■ **Requirement**
Copy the records below word for word, starting with the line that contains "The image size is (620, 491)." and going on through the line that contains "pyautogui.click(x=47, y=231)".

==== Input records ====

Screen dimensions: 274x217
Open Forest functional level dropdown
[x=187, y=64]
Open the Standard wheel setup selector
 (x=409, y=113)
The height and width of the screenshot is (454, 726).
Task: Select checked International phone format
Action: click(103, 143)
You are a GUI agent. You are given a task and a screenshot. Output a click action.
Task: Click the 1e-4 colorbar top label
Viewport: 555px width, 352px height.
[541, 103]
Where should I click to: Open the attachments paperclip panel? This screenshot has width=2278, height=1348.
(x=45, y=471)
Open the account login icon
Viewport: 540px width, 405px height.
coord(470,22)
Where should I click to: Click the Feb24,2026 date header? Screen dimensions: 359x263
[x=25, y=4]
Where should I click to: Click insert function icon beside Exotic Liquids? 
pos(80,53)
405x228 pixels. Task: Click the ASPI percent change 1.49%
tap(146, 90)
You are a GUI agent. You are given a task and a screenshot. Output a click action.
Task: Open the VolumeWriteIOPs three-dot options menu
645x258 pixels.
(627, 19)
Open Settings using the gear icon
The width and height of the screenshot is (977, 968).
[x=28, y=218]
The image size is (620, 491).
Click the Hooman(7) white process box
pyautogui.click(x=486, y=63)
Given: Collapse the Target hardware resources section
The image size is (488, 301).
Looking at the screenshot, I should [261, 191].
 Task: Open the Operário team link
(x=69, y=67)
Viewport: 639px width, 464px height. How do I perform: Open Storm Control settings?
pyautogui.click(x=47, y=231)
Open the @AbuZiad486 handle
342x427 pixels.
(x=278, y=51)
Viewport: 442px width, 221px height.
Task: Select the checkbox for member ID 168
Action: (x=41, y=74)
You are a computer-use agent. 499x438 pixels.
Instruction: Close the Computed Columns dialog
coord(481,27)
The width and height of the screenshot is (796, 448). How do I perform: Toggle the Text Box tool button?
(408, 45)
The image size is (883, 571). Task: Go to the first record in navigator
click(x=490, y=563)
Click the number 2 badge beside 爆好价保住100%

====

■ **Completed task**
The image size is (620, 491).
Click the Hooman(7) white process box
pyautogui.click(x=486, y=63)
Given: Collapse the Target hardware resources section
The image size is (488, 301).
Looking at the screenshot, I should [261, 191].
 Task: Open the Operário team link
(x=69, y=67)
Viewport: 639px width, 464px height. How do I perform: Open Storm Control settings?
pyautogui.click(x=47, y=231)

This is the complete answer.